Will anything happen in Portugal with the euro crisis that is affecting the Eurozone?


----------



## andyp65 (Sep 22, 2009)

It is difficult to say with any real certainty, on the positive side the austerity measures that the government here have put in place seem to be working although hitting some parts of the population quite hard but they are on track to beat the targets set for them for the last bailout, it does seem more and more likely that we will lose at least 1 country this year from the Euro, unfortunately at the moment all we can do is sit back and wait to see if the politicians can agree on a plan and start moving forward until that point everything is in the air.


----------



## samir kumar ghosh (Dec 8, 2011)

Don't know what is cooking inside euro zone or usa.

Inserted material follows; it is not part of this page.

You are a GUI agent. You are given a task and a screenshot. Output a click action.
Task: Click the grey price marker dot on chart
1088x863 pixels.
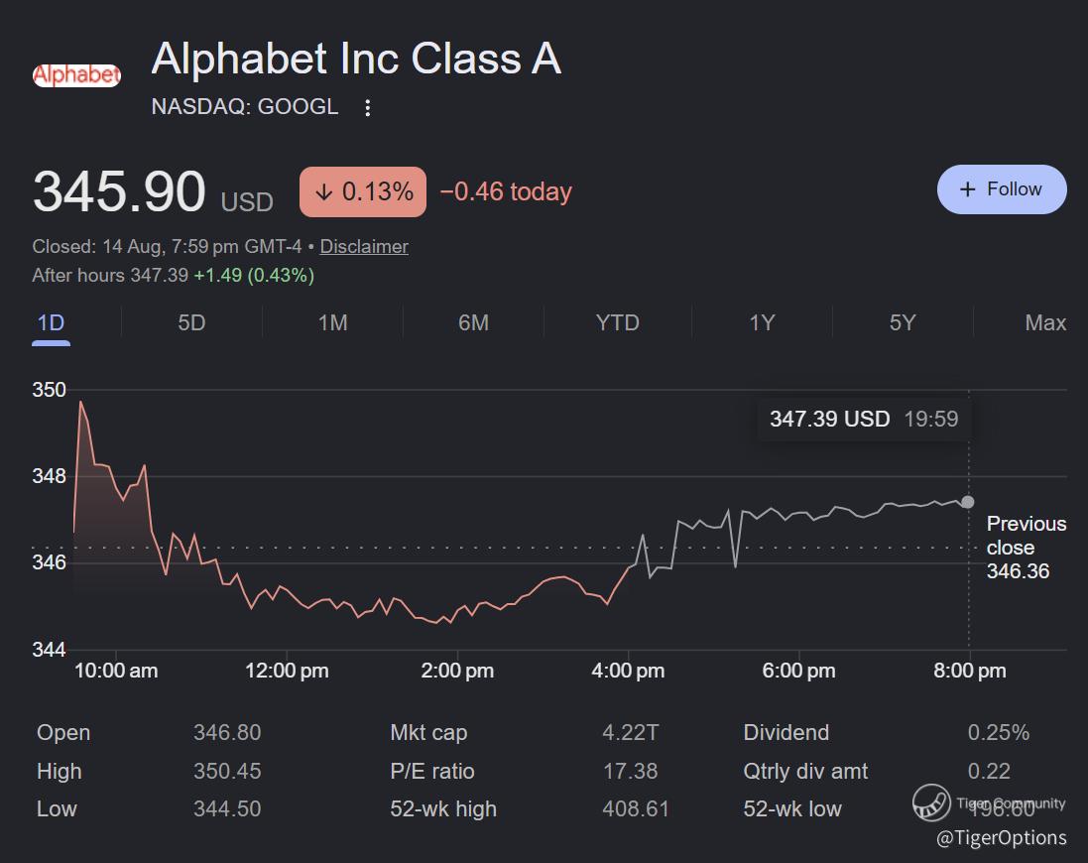(x=967, y=502)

The World Economy became victim for this crisis.


----------



## siobhanwf (Mar 20, 2009)

andyp65 said:


> It is difficult to say with any real certainty, on the positive side the austerity measures that the government here have put in place seem to be working although hitting some parts of the population quite hard but they are on track to beat the targets set for them for the last bailout, it does seem more and more likely that we will lose at least 1 country this year from the Euro, unfortunately at the moment all we can do is sit back and wait to see if the politicians can agree on a plan and start moving forward until that point everything is in the air.



Totally agrre Andyp. Without a magic crystal ball everything is just speculation


----------